Thursday, February 16, 2006

speedway chicken

She spun and hurtled forward, flung out with her sisters in a long ribbon of white that opened and broke, the gaps revealing the individual chickens and their lethal velocities that carried them in graceless arcs from the back of the poultry truck to the pavement of the interstate below. Flightless by nature and airborne by chance, the chickens hit the road, inert and heavy objects. Death was instant and messy. Cars careened along neither slowing nor stopping to witness the carnage. 35 chickens lay dead along interstate 10 in Lake City Florida, an occurrence so common that the drivers barely noticed the red and white bird corpses littering the highway, instead dodging dead animals in a mindless way while balancing their cups of coffee and tuning in to their favorite local country radio station, WHYT, broadcasting from a trailer on a local poultry farm, the very one that now filled the road with the nameless bodies of its daughters.

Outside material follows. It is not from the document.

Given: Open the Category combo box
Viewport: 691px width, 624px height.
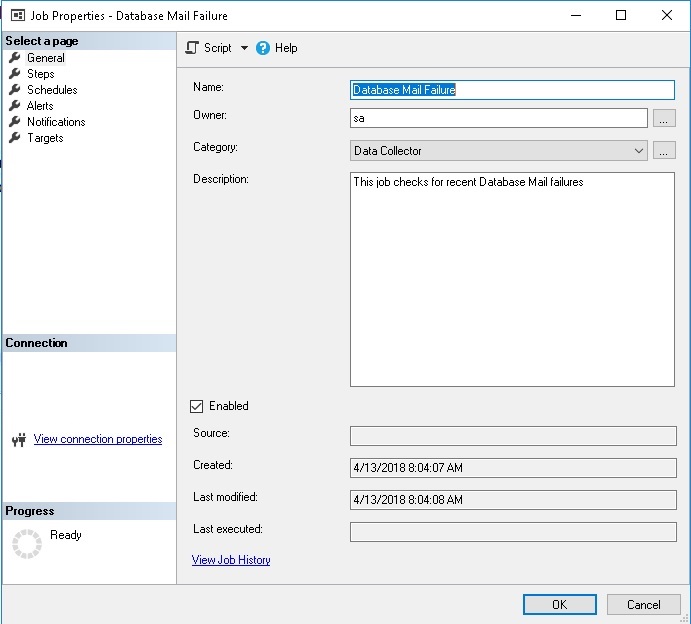Looking at the screenshot, I should click(500, 151).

She was lifted into the air with her sisters. In the few seconds it took to reach the asphalt she risked a backward glance. Turned head over chicken feet she saw the poultry truck already dwindling to a speck in the distance. She felt no remorse, only a thin and building rage at her fate. Using her wings against natural design she righted herself, pumped her legs and hit the ground running. She landed on the center line of the interstate with ferocity and a perfect stride. She was the only one to survive the hurl and plummet. A truck pulled up along side her, keeping pace. The man inside opened his door, leaned over and scooped the chicken into the truck. Turning off the highway he carried her to my grandmother’s farm and, eyewitness to the miraculous bird’s feat, related the story to my grandmother while my brothers, cousins and myself listened in delight and awe. “I brung her,’ he said to my granny, “so’s she might have a home.” My granny took her from her rescuer, a man named Carl, and dubbed her Carlene. In our stunned amazement at this chicken’s arrival and in the excitement of getting a new pet, we all heard her name as “Carlane” a reference to her dance of daring and death on the corridor of I-10. There was no rectifying it. We had burned her name and her story into our psyches, attributing great magic and extraordinary powers to this determined little bird. In the language of children, even chickens can become superheroes.